Read the records beneath this task and copy every line that contains the string "dropdown".

● MATERIALS PROVIDED:
____________
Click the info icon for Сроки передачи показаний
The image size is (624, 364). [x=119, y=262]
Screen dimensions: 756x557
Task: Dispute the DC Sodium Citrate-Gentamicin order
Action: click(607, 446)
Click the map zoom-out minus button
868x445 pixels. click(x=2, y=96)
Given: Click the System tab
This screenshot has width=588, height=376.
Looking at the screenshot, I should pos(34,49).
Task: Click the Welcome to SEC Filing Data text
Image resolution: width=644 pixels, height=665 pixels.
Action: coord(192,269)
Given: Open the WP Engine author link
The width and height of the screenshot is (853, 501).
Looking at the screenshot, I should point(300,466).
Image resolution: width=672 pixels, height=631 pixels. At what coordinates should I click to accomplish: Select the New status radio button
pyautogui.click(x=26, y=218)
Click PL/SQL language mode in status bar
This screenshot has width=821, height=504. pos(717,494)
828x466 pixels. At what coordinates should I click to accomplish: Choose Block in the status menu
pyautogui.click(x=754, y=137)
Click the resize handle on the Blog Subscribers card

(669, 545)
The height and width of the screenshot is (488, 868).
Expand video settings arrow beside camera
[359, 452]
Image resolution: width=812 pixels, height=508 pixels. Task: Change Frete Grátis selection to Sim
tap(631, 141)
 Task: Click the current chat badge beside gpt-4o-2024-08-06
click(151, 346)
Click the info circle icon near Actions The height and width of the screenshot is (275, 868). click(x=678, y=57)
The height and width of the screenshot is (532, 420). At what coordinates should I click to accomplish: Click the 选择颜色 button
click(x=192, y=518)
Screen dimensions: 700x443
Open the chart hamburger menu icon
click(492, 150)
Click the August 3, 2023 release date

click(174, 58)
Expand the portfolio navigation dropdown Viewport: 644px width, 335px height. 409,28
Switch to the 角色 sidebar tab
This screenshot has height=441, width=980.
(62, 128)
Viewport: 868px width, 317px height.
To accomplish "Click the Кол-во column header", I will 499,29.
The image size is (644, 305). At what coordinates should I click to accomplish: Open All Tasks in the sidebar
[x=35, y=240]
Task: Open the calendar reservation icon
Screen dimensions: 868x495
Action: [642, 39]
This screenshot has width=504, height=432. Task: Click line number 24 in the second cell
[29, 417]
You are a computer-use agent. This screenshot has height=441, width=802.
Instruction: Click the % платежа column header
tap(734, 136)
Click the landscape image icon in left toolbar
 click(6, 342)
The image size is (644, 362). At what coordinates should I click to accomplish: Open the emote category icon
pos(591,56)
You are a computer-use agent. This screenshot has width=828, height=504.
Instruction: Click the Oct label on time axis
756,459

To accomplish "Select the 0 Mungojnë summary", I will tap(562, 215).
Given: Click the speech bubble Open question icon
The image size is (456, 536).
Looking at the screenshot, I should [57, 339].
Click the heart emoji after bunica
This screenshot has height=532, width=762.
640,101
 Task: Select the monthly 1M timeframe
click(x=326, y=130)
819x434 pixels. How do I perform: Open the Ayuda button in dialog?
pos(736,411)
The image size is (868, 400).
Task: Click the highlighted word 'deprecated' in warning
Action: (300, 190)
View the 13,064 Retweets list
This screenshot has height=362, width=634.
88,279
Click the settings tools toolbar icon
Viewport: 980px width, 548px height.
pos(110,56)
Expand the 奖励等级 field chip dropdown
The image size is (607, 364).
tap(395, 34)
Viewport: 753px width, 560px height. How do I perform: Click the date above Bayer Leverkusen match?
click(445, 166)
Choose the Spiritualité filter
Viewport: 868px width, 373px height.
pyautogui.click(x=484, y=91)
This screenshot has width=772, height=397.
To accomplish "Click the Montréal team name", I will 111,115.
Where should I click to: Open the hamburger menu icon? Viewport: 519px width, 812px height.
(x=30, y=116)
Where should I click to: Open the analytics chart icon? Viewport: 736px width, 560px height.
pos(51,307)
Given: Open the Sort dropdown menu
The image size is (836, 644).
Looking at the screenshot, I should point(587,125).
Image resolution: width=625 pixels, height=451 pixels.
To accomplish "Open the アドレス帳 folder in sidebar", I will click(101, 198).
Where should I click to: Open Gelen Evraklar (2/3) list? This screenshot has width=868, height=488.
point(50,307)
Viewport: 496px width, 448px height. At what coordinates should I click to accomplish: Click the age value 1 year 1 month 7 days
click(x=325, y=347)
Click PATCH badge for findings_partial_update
____________
● RESULT:
Expand the portfolio navigation dropdown Viewport: 644px width, 335px height. 409,28
Expand the 奖励等级 field chip dropdown
Given: Open the Sort dropdown menu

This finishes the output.